*Assigned task:* Could you write out every entry exactly as it stands?

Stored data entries
○ ○ ○ ○
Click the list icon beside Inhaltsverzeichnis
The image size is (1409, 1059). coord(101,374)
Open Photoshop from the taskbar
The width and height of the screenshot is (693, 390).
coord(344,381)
○ ○ ○ ○
*Exercise solution:*
Click the list icon beside Inhaltsverzeichnis
The image size is (1409, 1059). coord(101,374)
Open Photoshop from the taskbar
The width and height of the screenshot is (693, 390).
coord(344,381)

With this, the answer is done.